The reply should be an exact repeat of the listing, with no pictures in it.

> _Exercise data_:
● ● ● ●

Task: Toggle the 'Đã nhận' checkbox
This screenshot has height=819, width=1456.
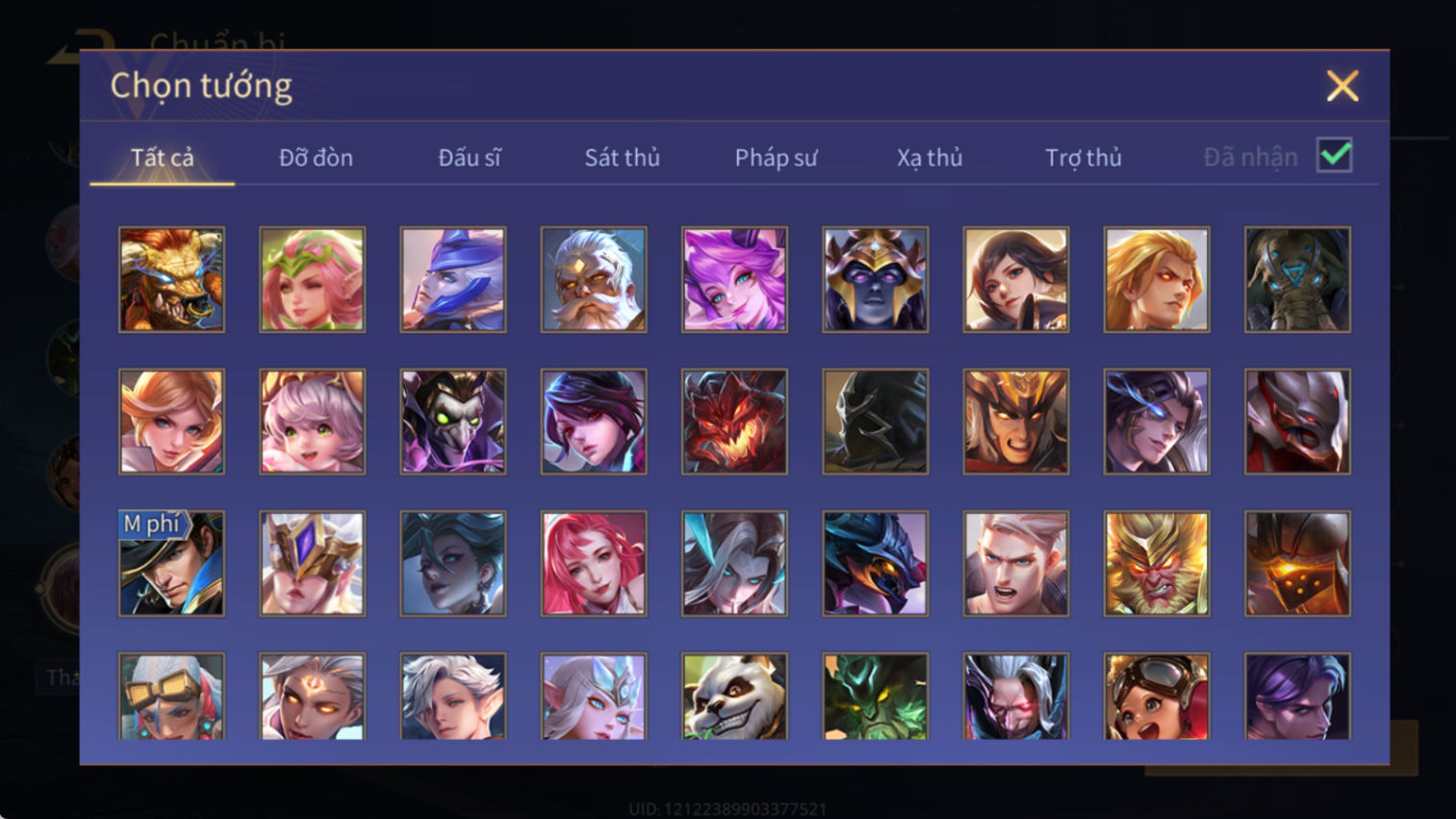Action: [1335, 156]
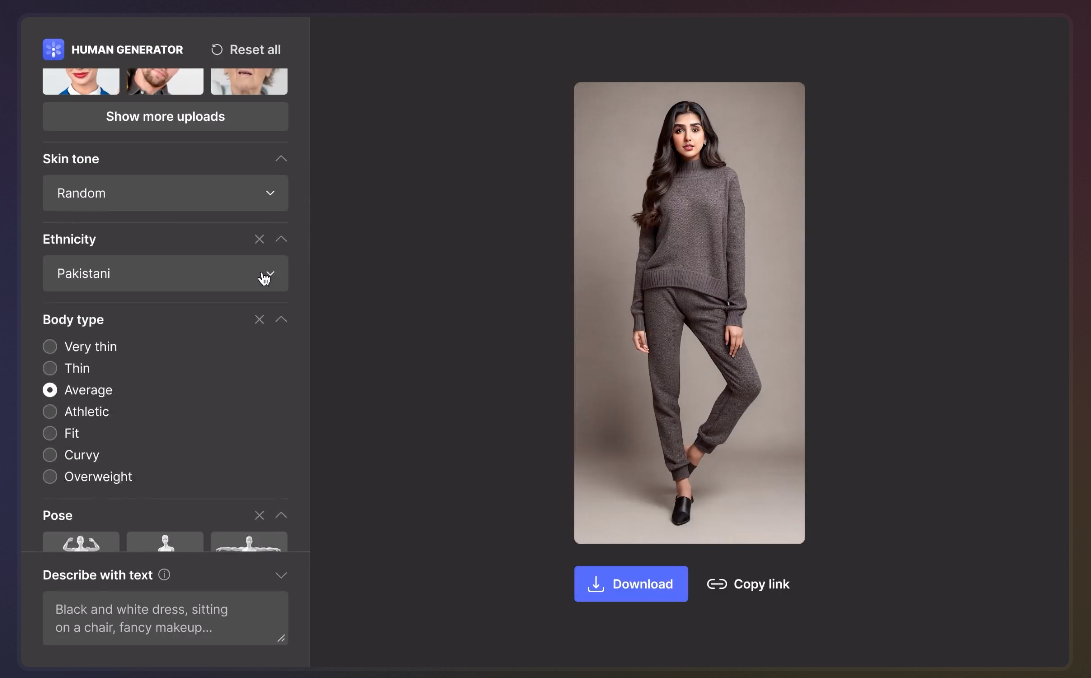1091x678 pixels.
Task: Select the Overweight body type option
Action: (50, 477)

● ● ● ●

> _Problem solution_:
Task: Toggle the 'Đã nhận' checkbox
This screenshot has height=819, width=1456.
Action: [1335, 156]
1091x678 pixels.
Task: Select the Overweight body type option
Action: (50, 477)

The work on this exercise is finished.